Pria Ngamuk di Kantor DPRD Palopo Sempat Cekcok dengan Legislator Golkar Sadam Lamudi di Minimarket

Penulis: Aditya Nugraha  •  Kamis, 20 Agustus 2026 | 12:15:01 WIB
Anggota DPRD Palopo Sadam Lamudi berbincang dengan aparat terkait insiden pria mengamuk di kantor DPRD Palopo, Rabu (19/8/2026).

PALOPO — Insiden seorang pria mengamuk di kantor DPRD Palopo, Kelurahan Tobulung, Kecamatan Bara, Sulawesi Selatan, pada Rabu (19/8/2026) pagi, bermula dari sebuah pertemuan tak terduga. Anggota DPRD Palopo dari Partai Golkar, Sadam Lamudi, mengungkapkan bahwa pria tersebut sempat terlibat cekcok dengannya di sebuah minimarket sebelum akhirnya menyusulnya ke kantor dewan.

Kronologi Pertemuan di Minimarket

Sadam menuturkan, ia tidak mengenal pria tersebut sama sekali. Perkenalan mereka justru dimulai ketika pria itu menyapanya selepas berbelanja di Indomaret.

"Berawal tadi pagi saya tidak sengaja ketemu di Indomaret. Saya tidak kenal orangnya, tidak pernah saya ketemu dan tidak pernah juga saya berinteraksi sebelumnya," kata Sadam kepada detikSulsel, Rabu (19/8/2026).

Sadam mengaku sempat membalas sapaan tersebut karena mengira pria itu mengenalnya. Namun, respons yang diterimanya justru berupa makian dan kata-kata kasar.

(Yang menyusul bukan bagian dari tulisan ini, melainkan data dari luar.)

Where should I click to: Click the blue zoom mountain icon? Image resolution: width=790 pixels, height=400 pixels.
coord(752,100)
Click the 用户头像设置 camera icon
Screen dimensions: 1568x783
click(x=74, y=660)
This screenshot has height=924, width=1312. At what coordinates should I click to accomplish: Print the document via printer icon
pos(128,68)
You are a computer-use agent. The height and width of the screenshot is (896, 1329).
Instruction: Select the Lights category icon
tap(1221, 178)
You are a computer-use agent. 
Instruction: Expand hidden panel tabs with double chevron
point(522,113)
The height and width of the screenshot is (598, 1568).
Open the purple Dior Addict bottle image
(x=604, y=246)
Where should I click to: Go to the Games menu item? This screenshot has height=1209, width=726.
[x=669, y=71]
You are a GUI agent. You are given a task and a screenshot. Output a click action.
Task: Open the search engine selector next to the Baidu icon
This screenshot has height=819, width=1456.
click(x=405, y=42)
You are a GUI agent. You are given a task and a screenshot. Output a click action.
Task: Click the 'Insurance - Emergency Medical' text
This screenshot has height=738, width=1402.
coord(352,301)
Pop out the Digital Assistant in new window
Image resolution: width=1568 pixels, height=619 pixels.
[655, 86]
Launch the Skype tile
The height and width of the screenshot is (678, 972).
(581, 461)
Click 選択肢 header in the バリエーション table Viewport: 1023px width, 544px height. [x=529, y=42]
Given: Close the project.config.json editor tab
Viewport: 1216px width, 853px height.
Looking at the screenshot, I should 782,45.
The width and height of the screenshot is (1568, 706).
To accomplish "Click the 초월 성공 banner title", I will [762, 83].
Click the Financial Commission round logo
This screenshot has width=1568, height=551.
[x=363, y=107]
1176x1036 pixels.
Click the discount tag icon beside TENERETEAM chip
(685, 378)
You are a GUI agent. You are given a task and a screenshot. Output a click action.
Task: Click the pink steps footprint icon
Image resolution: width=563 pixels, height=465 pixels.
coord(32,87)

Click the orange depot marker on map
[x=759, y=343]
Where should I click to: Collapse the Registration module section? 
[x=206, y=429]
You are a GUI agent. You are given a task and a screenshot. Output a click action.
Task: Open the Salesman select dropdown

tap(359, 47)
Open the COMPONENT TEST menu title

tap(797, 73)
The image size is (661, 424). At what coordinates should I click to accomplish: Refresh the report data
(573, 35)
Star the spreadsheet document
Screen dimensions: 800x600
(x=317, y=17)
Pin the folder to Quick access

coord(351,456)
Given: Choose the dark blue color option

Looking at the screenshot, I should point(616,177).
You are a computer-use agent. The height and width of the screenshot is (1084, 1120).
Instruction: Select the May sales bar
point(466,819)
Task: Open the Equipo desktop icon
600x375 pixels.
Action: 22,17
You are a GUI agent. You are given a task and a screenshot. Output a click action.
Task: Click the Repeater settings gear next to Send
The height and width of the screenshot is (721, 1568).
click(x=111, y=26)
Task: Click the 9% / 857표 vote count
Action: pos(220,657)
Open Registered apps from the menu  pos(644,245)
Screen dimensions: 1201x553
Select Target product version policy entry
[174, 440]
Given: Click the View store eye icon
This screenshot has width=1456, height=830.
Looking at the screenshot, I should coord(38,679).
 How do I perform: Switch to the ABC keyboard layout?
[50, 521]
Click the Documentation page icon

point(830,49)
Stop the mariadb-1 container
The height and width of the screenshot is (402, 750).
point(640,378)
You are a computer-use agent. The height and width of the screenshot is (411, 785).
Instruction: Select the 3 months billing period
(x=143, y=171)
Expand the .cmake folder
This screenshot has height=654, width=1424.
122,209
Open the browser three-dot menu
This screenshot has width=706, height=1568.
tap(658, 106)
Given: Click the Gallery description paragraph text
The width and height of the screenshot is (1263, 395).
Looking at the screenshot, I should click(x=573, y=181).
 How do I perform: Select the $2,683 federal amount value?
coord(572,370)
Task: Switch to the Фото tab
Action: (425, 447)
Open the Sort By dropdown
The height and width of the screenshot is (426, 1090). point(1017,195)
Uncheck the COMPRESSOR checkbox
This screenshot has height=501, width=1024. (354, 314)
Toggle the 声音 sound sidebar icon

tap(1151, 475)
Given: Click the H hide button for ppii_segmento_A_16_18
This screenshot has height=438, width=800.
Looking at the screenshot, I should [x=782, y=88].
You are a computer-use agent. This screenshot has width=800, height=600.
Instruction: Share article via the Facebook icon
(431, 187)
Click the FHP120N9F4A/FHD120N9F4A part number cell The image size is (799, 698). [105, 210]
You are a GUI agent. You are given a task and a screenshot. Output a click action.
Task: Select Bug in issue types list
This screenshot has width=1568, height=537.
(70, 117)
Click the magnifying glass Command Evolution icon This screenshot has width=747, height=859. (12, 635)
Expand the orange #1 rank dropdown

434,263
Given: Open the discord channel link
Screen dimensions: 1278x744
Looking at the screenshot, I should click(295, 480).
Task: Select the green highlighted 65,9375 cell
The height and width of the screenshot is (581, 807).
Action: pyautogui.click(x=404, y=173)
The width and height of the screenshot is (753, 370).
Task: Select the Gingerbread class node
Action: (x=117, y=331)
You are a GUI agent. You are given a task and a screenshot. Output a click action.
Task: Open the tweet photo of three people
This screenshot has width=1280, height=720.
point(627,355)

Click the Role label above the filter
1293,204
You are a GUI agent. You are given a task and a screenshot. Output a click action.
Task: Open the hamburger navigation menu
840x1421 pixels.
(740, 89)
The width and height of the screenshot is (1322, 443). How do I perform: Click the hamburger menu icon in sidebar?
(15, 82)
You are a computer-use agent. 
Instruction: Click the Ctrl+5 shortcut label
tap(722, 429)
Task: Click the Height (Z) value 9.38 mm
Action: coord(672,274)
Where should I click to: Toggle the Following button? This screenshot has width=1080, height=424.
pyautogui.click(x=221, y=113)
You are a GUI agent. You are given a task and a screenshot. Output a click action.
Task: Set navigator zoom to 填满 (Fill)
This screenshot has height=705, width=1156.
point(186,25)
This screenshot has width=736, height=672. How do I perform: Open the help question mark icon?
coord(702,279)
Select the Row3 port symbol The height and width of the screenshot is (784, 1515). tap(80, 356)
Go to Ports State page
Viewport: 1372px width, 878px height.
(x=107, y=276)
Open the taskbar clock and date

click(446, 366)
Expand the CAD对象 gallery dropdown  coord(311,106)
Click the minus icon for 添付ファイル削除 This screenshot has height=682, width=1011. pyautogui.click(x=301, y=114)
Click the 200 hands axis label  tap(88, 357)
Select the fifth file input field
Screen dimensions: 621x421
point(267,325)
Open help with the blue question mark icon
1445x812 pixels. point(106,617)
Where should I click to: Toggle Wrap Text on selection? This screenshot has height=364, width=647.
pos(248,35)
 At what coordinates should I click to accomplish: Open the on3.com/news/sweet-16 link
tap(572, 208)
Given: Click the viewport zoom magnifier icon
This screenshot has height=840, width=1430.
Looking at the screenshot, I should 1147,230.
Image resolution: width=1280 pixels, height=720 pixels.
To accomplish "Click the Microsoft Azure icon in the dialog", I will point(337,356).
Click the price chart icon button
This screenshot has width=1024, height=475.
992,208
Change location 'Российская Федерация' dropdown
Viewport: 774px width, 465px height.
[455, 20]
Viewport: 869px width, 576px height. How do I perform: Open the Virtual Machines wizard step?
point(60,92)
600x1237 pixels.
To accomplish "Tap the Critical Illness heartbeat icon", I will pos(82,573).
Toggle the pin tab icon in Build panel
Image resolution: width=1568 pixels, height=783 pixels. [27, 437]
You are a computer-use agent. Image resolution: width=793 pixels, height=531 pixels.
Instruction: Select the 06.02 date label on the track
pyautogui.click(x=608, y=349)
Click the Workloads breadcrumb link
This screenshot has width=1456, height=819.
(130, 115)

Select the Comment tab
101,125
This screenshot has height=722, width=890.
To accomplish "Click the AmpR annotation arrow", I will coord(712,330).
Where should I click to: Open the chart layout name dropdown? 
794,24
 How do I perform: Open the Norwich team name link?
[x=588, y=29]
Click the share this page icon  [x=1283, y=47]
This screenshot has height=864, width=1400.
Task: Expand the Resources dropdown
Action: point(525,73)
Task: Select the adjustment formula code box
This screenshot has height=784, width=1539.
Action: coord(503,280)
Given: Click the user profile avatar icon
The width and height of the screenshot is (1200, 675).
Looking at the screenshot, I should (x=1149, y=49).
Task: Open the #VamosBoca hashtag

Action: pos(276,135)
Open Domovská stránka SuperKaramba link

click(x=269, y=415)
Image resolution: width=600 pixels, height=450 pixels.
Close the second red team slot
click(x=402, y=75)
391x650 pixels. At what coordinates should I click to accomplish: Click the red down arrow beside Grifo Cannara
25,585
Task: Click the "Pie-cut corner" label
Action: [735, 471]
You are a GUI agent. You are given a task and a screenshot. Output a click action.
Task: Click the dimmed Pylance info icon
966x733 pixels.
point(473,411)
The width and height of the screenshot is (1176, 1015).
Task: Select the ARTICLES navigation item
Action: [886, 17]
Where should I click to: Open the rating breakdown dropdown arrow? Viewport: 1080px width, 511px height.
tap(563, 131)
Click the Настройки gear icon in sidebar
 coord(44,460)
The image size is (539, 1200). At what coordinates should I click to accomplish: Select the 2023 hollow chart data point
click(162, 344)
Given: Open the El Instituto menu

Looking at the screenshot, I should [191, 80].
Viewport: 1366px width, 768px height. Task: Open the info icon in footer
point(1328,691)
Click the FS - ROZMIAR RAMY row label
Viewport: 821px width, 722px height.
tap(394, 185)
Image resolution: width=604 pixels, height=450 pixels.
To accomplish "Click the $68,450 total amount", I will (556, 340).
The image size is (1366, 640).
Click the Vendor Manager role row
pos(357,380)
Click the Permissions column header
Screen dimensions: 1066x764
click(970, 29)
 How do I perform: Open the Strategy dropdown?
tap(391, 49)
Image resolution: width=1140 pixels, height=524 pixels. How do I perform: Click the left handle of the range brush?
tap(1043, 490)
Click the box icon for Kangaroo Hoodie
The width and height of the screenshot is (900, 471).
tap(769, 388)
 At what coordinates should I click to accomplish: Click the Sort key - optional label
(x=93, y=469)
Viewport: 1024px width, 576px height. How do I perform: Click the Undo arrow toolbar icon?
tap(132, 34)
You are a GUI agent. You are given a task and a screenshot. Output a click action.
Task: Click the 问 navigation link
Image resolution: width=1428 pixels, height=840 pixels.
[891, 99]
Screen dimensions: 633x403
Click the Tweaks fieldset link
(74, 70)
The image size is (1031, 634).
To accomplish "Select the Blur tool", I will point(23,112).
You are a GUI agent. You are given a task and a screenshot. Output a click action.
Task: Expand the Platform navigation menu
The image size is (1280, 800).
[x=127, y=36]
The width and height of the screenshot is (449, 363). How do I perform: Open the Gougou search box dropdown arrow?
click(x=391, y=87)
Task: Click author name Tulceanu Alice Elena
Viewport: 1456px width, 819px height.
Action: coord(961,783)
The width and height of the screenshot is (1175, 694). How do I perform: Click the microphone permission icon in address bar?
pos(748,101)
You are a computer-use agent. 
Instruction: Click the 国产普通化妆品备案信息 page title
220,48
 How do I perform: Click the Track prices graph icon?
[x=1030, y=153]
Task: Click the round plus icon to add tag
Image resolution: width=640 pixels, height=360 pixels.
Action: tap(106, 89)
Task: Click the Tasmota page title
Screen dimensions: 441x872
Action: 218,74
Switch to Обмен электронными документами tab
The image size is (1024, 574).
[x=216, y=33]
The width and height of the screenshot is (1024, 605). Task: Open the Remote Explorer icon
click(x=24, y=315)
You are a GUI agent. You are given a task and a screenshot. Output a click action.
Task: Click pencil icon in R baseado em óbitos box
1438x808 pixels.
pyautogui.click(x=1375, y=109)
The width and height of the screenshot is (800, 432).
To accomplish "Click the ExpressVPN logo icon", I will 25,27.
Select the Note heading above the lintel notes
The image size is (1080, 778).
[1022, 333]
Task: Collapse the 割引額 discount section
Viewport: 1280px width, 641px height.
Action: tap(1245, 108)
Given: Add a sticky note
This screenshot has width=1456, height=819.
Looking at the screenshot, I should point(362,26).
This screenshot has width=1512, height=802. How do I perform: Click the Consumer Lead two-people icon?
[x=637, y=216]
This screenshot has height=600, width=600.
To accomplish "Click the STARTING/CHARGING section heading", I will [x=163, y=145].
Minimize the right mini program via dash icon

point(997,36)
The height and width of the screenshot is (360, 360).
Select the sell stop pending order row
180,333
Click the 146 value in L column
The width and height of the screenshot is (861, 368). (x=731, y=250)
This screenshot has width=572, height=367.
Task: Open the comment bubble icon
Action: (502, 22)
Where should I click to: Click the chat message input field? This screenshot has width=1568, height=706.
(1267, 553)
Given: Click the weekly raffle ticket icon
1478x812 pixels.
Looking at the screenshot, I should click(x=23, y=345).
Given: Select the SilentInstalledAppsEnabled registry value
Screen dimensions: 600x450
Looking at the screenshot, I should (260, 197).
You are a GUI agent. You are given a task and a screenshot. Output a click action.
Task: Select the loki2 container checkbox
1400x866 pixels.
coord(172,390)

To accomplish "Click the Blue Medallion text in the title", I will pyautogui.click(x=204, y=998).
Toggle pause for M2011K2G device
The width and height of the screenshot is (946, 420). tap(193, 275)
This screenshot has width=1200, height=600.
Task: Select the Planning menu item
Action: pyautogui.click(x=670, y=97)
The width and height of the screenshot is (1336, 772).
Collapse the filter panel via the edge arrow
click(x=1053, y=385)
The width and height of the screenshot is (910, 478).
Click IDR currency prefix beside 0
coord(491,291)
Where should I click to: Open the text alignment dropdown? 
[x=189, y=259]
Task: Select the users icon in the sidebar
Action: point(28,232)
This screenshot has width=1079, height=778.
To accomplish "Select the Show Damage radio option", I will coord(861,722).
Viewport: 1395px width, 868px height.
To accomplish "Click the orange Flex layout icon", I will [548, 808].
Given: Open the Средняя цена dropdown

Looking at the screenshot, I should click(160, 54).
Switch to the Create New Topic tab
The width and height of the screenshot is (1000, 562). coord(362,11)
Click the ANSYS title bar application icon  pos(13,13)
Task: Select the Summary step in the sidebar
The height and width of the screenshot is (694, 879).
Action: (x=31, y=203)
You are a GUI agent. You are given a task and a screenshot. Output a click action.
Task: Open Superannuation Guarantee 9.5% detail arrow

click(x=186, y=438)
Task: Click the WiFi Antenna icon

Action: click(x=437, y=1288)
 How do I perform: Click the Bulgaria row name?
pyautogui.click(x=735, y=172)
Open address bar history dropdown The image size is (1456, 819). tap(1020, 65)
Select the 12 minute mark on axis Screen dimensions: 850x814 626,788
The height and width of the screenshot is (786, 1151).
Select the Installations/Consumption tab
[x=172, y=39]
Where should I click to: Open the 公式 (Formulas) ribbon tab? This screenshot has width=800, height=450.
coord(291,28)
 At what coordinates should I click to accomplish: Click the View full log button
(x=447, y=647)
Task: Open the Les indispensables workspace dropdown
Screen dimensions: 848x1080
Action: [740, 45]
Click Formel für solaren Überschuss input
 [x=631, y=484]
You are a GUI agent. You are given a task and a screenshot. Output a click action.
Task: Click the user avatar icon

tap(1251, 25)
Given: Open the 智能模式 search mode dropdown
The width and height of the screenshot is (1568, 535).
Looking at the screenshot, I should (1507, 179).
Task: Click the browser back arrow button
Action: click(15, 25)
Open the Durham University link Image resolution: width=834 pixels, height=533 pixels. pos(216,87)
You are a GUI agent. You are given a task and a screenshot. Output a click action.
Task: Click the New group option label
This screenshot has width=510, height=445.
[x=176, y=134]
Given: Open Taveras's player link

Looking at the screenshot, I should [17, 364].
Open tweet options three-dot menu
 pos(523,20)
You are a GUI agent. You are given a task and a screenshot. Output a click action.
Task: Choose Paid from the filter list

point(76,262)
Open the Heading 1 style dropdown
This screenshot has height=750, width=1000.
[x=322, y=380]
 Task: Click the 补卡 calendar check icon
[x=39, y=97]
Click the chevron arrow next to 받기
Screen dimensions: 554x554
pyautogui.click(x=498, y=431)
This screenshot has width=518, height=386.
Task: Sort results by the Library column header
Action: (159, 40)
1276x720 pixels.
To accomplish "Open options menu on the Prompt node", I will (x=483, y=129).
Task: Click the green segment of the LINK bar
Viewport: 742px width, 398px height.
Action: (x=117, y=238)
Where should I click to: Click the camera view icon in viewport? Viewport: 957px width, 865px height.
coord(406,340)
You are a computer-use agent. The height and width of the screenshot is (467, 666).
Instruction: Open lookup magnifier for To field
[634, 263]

"Setelah itu langsung keluar ucapannya yang kasar sampai memaki, saya juga kaget. (Jadi) sempat saya tegur jangan berucap yang tidak pantas dan hati-hati kalau bicara," ucapnya.

Gelagat Pria Dinilai Melantur

Teguran tersebut tidak membuat pria itu tenang. Sebaliknya, ia semakin melunjak dan terus melontarkan makian. Sadam mulai mencurigai kondisi kejiwaan pria tersebut dari cara bicaranya yang tidak nyambung.

"Karena saya perhatikan ada gelagat kurang waras dari cara bicara, jadi saya tidak ladeni, saya tinggalkan lalu jalan menuju kantor DPRD," jelasnya.

Pria tersebut rupanya tidak tinggal diam. Ia menyusul Sadam hingga ke kantor DPRD dan langsung mengamuk. Sadam sempat mencoba berkomunikasi untuk mencari tahu masalahnya.

"Sempat saya temui lagi dan ajak bicara baik-baik tanyakan ada masalah apa dia ke saya? Hanya setelah saya perhatikan lagi, lain saya tanyakan lain juga jawabannya," bebernya.

Informasi dari Polsek: Sudah 3-4 Kali Laporan Masuk

Kecurigaan Sadam terjawab setelah seorang staf sekretariat DPRD memberitahunya bahwa pria tersebut merupakan ODGJ yang baru keluar dari rumah sakit jiwa. Sadam kemudian meminta rekannya untuk segera menghubungi pihak kepolisian.

"Informasi dari pegawai sekretariat DPRD yang berkomunikasi dengan pihak Polsek Wara Utara, (bahwa) orang yang bersangkutan sudah sering bermasalah dengan orang lain dan laporannya sudah sering masuk ke Polsek, info dari Polsek sudah ada 3-4 kali laporan masuk," tutupnya.

Kapolsek Wara Utara, Ipda Robert Pakiding Danduru, membenarkan adanya insiden tersebut. Pria yang datang sambil berteriak mencari anggota DPRD bernama Sadam itu diduga mengalami gangguan jiwa.

"Orang gila infonya, menurut info di lapangan," ujar Robert kepada detikSulsel, Rabu (19/8/2026).

Reporter: Aditya Nugraha
Sumber: detik.com This article was automatically rewritten by AI based on the source above without altering the facts of the original article.